Author: Kevin Ranson
First Published: 2013
Contains spoilers
The Blurb: Vampires don't believe in ghosts.
Every October, the freshmen at Glenville State College are told stories about Sis Linn, the local ghost who haunts Clark Hall and the graveyard where she's buried. Murdered in 1919, she was beaten beyond recognition, the target of a brutal killer who was never caught.
Present-day student Janiss Connelly is about to find out that the stories are wrong - and that there are greater things to fear in life and in death than ghosts.
The review: For full disclosure Kevin Ranson is a Facebook friend and his Matriarch series of books were provided for review.
You might be concerned, reading the blurb, that the Matriarch could spin into the arena of Young Adult fiction – not that there is necessarily anything wrong with Young Adult fiction of course – but the fact that it is ostensibly college based might spin your thoughts in that direction. It is not. Indeed I was struck, within the opening pages and an evocative visit to a church, by the accurate impression that this was certainly a horror novel and the author maintains such a line and also maintains a line of vampires as pure creatures of the supernatural.

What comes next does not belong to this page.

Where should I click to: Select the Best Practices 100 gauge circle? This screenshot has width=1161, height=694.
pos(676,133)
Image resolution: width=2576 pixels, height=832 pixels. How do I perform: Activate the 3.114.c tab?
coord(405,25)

As such expect a tome where the vampires essentially die during the day and, although they can function (until they get themselves into earth and any earth will serve), they look like the rotten corpse they truly are, unable to maintain the supernaturally disguised masquerade they wear during the night. These vampires can control the weather and mortal minds, being staked causes paralysis (or, in essence, pins them, as the stake was originally said to do). They can die through immolation but religious artefacts have no impact..
All of which gives us the general lore Ranson works with but one thing I particularly liked about the story was he kept it small. This was not an earth shattering stage but actually the battle between two exes, into which the focal character, Janiss, falls. That’s not to say that the baddie isn’t really bad, the character Ian reveals himself to be nicely twisted.

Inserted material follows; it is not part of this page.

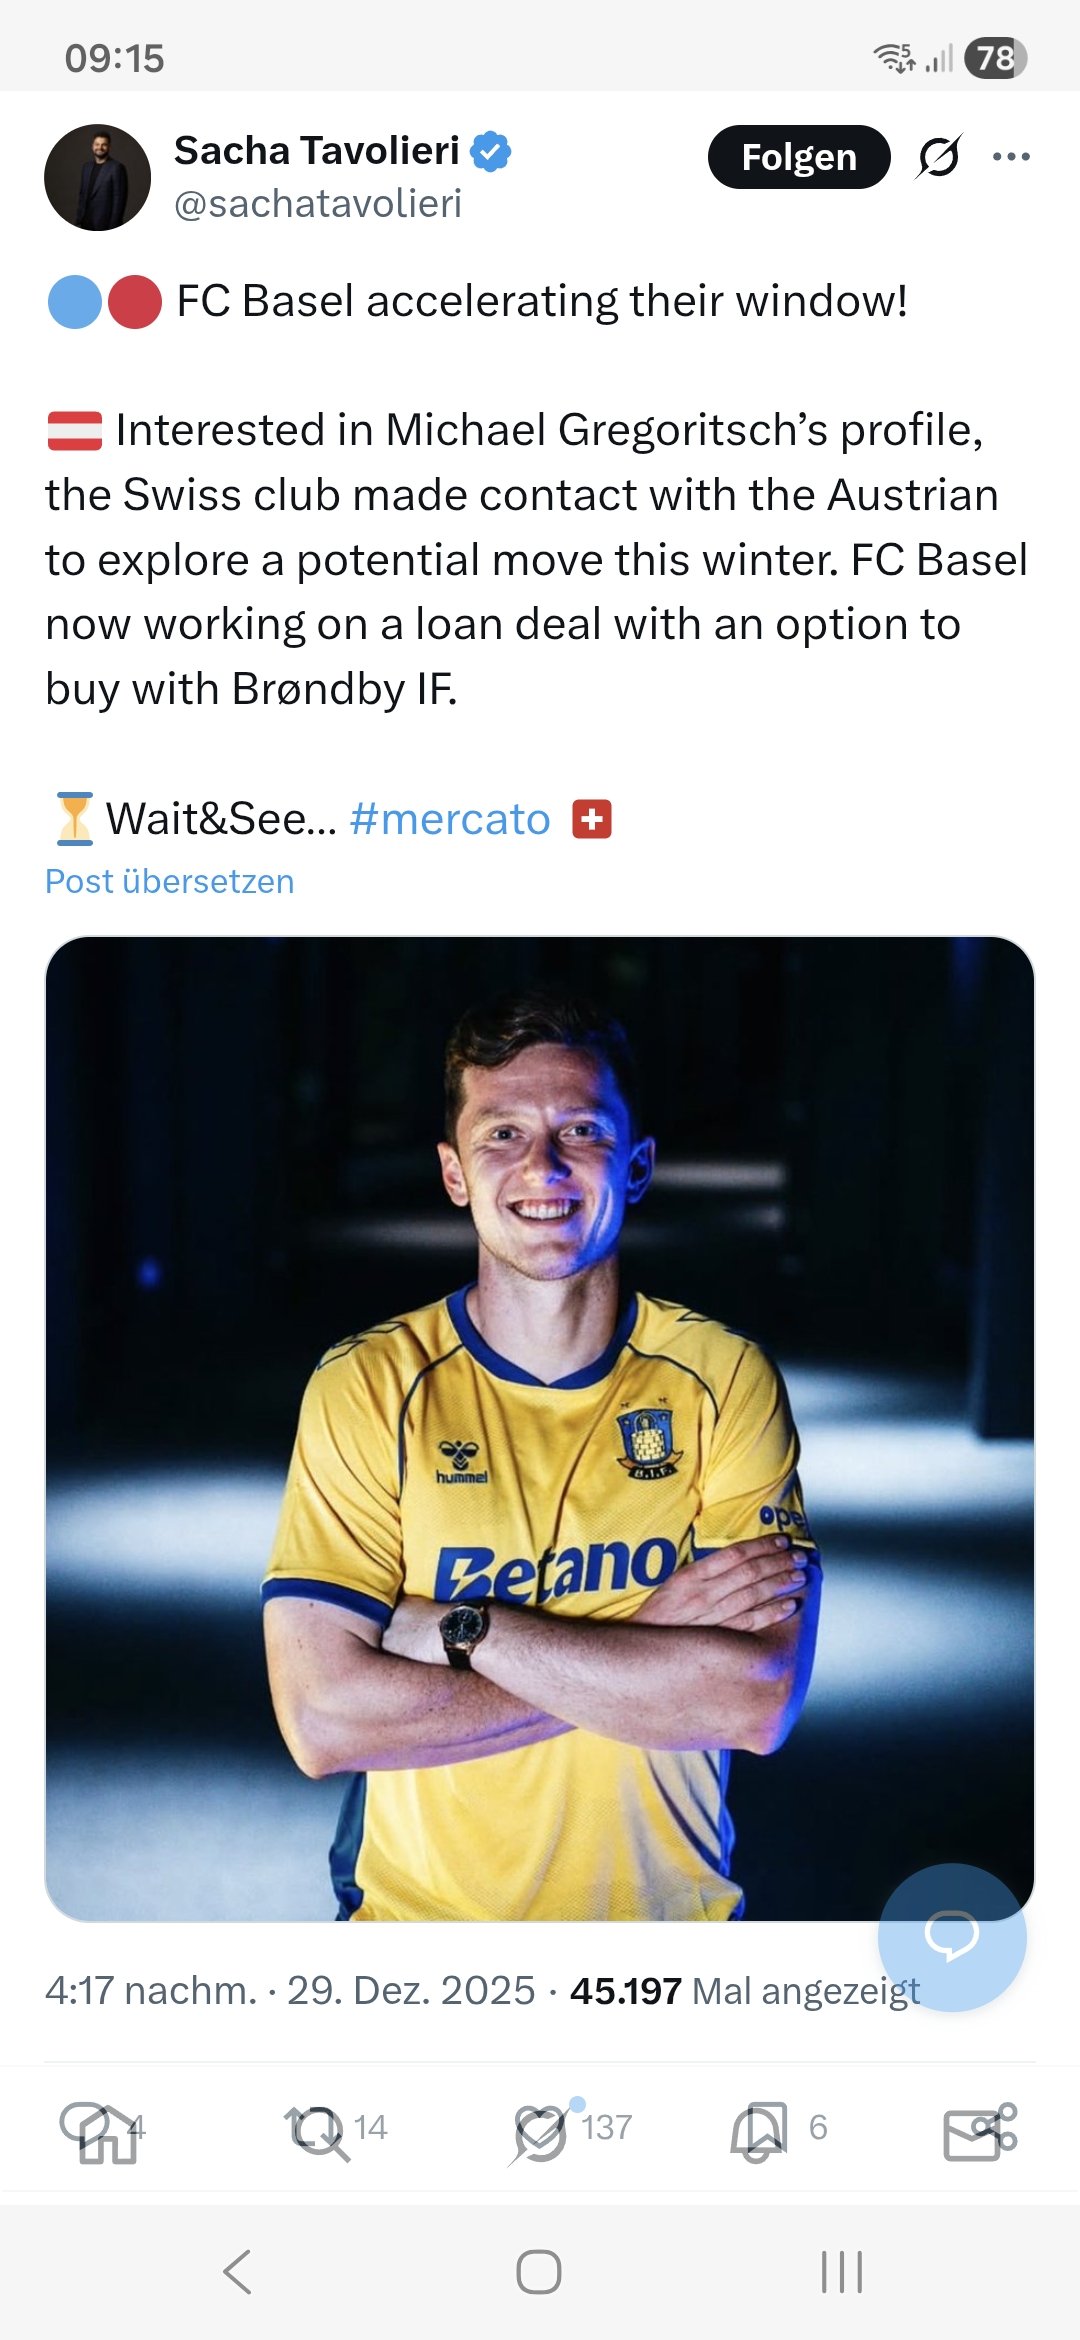Toggle the bookmark icon showing 6
The height and width of the screenshot is (2340, 1080).
[758, 2128]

The best compliment to the book, however, is that it kept me interested, the prose was crisp and I actively wanted to return to the book. Very occasionally the dialogue seemed forced, mainly when it was used for exposition, but such a feeling was a rarity and mostly the dialogue held up very well indeed, and certainly his characters all received their own distinct, and interesting, voices.
A great opening to the series. 7.5 out of 10.